It was raining in Paris. The day had been foggy, raw, and cold; and well on in the afternoon it had begun to rain. It was not a downpour—the water did not fall from the clouds in regular drops—but the clouds themselves had, as it were, laid themselves down in the streets of Paris and there slowly condensed into water.
No matter how people might seek to shelter themselves, they got wet on all sides. The moisture slid down the back of your neck, laid itself like a wet towel about your knees, penetrated into your boots and far up your trousers.
A few sanguine ladies were standing in the portes cochères, with their skirts tucked up, expecting it to clear; others waited by the hour in the omnibus stations. But most of the stronger sex hurried along under their umbrellas; only a few had been sensible enough to give up the battle, and had turned up their collars, stuck their umbrellas under their arms, and their hands in their pockets.
Although it was early in the autumn it was already dusk at five o’clock. A few gas-jets lighted in the narrowest streets, and in a shop here and there, strove to shine out in the thick wet air.
People swarmed as usual in the streets, jostled one another off the pavement, and ruined one another’s umbrellas. All the cabs were taken up; they splashed along and bespattered the foot-passengers to the best of their ability, while the asphalte glistened in the dim light with a dense coating of mud.

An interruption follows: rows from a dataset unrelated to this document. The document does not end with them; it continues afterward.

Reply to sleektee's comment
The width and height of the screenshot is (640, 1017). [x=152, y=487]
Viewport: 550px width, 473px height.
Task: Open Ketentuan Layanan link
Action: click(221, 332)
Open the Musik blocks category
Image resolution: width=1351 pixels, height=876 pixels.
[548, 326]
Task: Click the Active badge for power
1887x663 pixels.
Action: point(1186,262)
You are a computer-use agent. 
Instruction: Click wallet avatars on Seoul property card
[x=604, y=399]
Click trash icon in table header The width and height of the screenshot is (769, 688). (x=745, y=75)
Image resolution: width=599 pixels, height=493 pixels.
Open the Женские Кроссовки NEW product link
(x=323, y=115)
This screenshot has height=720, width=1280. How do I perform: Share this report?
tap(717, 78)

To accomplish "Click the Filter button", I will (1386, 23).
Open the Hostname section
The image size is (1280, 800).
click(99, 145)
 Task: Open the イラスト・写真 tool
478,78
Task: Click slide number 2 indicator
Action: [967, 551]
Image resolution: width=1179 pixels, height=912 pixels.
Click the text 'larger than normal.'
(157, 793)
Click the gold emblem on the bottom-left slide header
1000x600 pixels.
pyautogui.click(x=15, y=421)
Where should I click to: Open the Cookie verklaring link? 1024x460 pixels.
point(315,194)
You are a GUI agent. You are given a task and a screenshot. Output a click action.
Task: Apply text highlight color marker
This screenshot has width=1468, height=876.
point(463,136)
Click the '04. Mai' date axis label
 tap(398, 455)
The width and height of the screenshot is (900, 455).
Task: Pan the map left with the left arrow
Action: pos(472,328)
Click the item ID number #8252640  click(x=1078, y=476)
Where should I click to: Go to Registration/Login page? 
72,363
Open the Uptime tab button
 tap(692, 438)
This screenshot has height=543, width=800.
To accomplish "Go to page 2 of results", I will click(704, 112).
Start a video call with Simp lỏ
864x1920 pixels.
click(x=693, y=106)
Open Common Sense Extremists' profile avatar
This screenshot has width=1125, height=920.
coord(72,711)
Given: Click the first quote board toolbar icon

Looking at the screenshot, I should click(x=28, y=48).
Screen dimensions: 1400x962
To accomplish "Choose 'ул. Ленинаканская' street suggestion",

The cafés were crowded to excess; regular customers went round and scolded, and the waiters ran against each other in their hurry. Ever and anon, amid the confusion, could be heard the sharp little ting of the bell on the buffet; it was la dame du comptoir summoning a waiter, while her calm eyes kept a watch upon the whole café.
A lady sat at the buffet of a large restaurant on the Boulevard Sebastopol. She was widely known for her cleverness and her amiable manners.
She had glossy black hair, which, in spite of the fashion, she wore parted in the middle of her forehead in natural curls. Her eyes were almost black and her mouth full, with a little shadow of a mustache.
Her figure was still very pretty, although, if the truth were known, she had probably passed her thirtieth year; and she had a soft little hand, with which she wrote elegant figures in her cash-book, and now and then a little note. Madame Virginie could converse with the young dandies who were always hanging about the buffet, and parry their witticisms, while she kept account with the waiters and had her eye upon every corner of the great room.
She was really pretty only from five till seven in the afternoon—that being the time at which Alphonse invariably visited the café. Then her eyes never left him; she got a fresher color, her mouth was always trembling into a smile, and her movements became somewhat nervous. That was the only time of the day when she was ever known to give a random answer or to make a mistake in the accounts; and the waiters tittered and nudged each other.